> [What is required] Please copy, exactly and with no pictures, only the lines from the one containing "Instruction: Click the" through the last line of the records.

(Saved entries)
* * * * * * *

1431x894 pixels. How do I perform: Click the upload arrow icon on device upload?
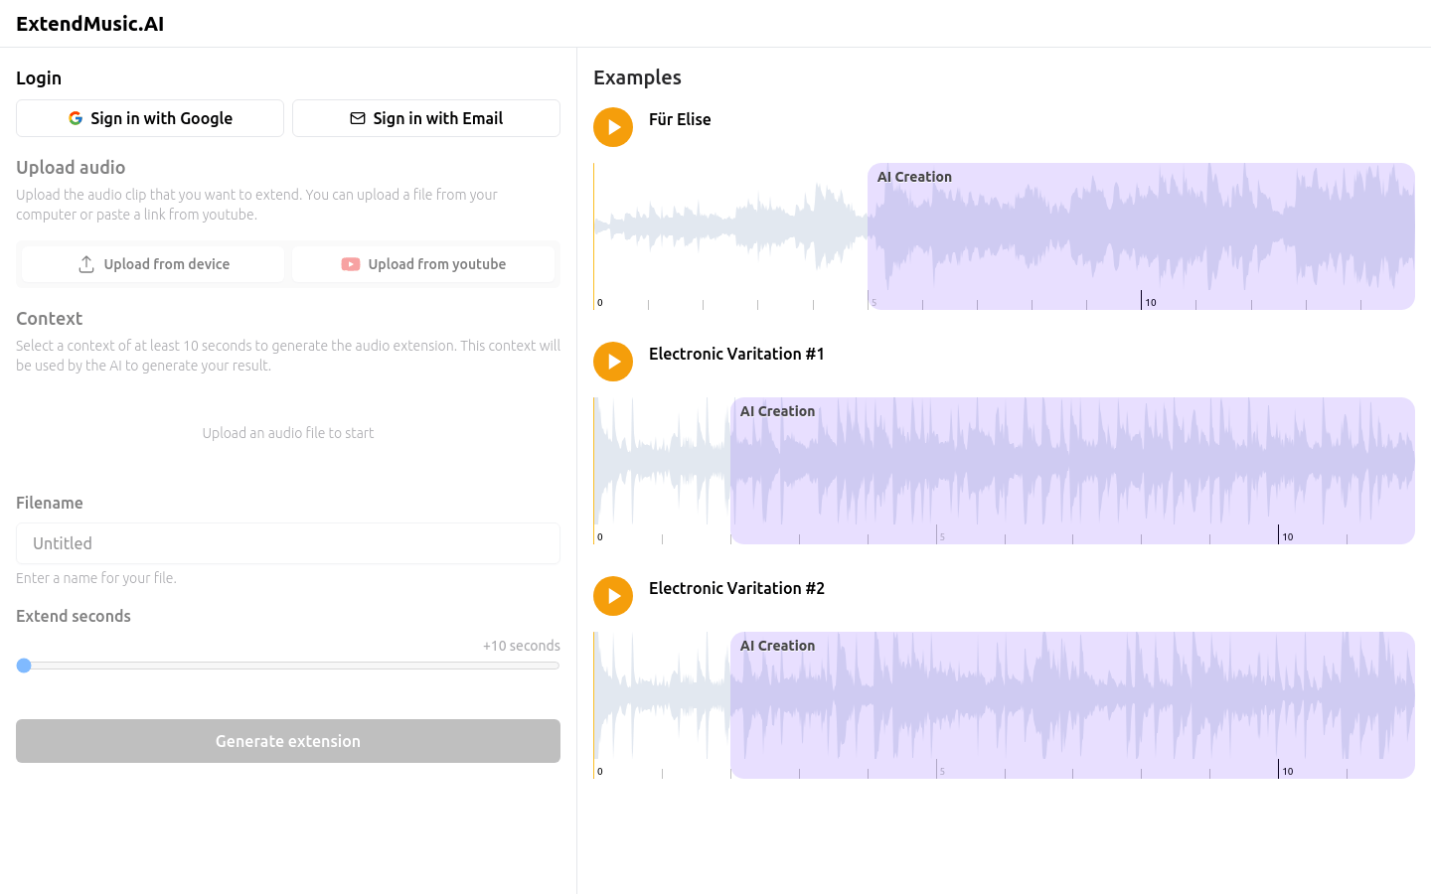(86, 263)
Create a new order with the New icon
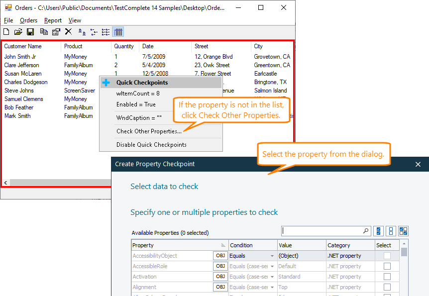The width and height of the screenshot is (429, 296). tap(6, 31)
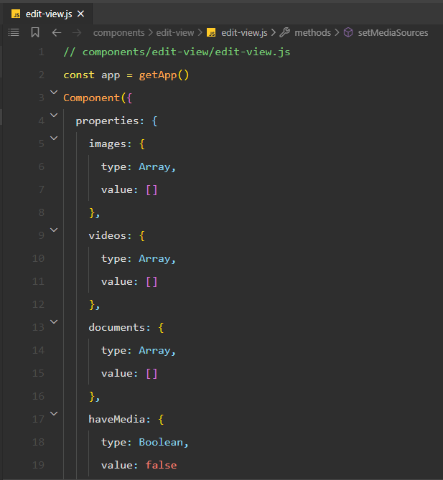Fold the haveMedia object on line 17
Screen dimensions: 443x480
[x=54, y=413]
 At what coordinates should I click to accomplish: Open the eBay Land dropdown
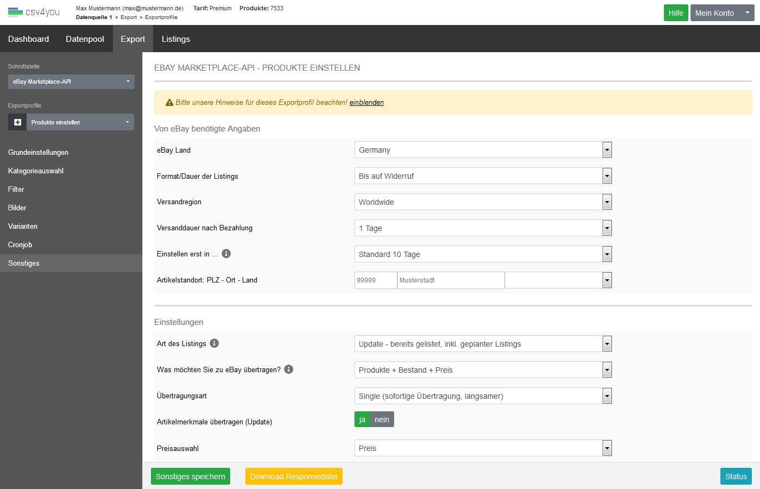483,150
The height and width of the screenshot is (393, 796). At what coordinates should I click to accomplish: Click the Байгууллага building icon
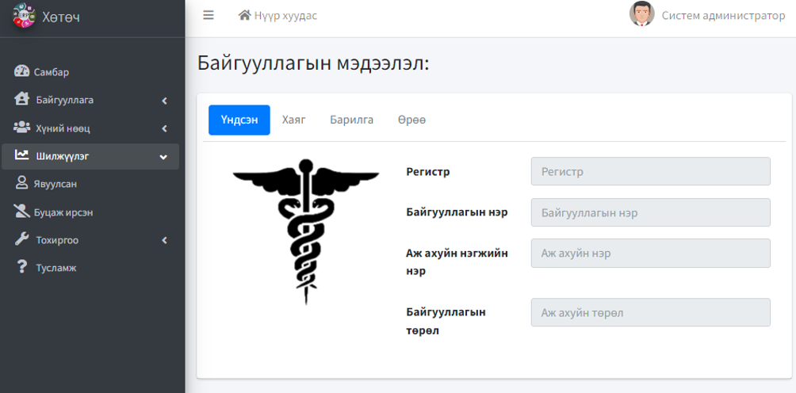pos(21,100)
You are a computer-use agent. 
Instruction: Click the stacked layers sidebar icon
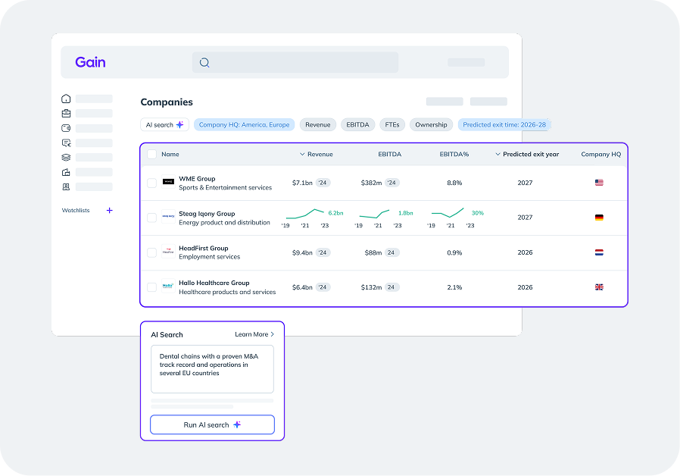66,158
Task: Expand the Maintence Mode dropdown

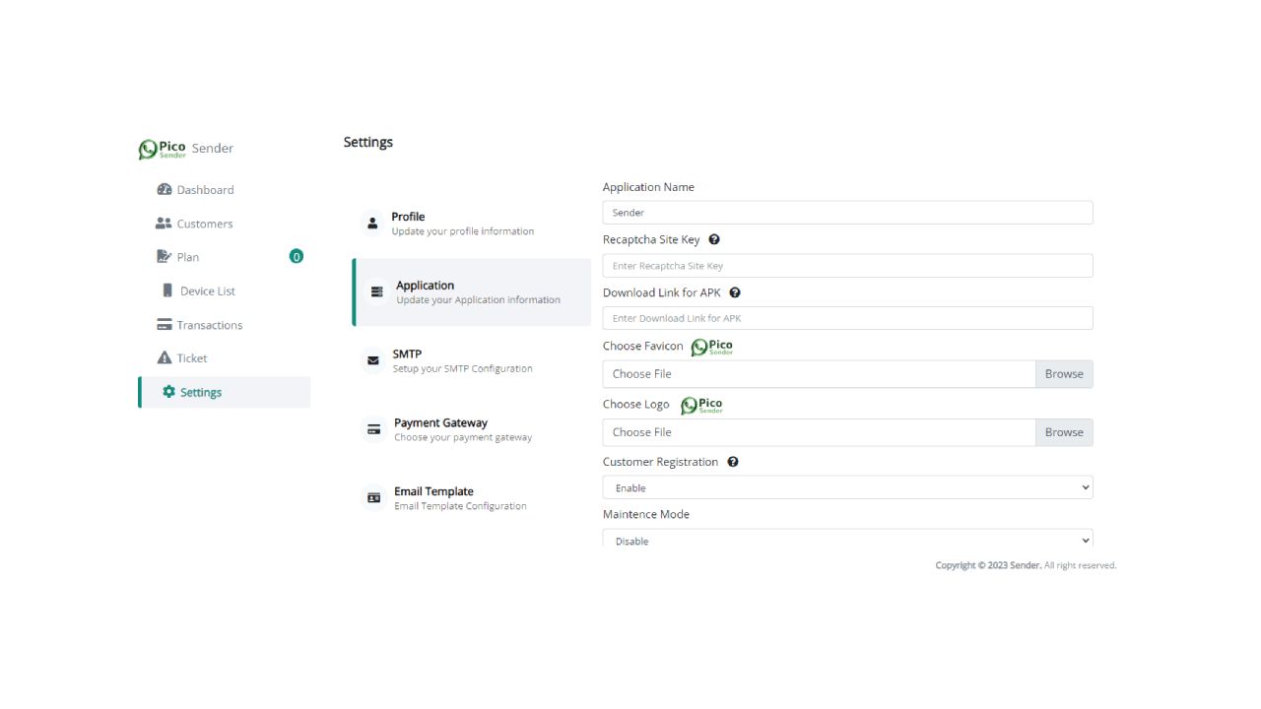Action: 847,540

* * * * * * *

> [Response to this task]
Instruction: Click the stacked layers sidebar icon
66,158
Task: Expand the Maintence Mode dropdown

Action: 847,540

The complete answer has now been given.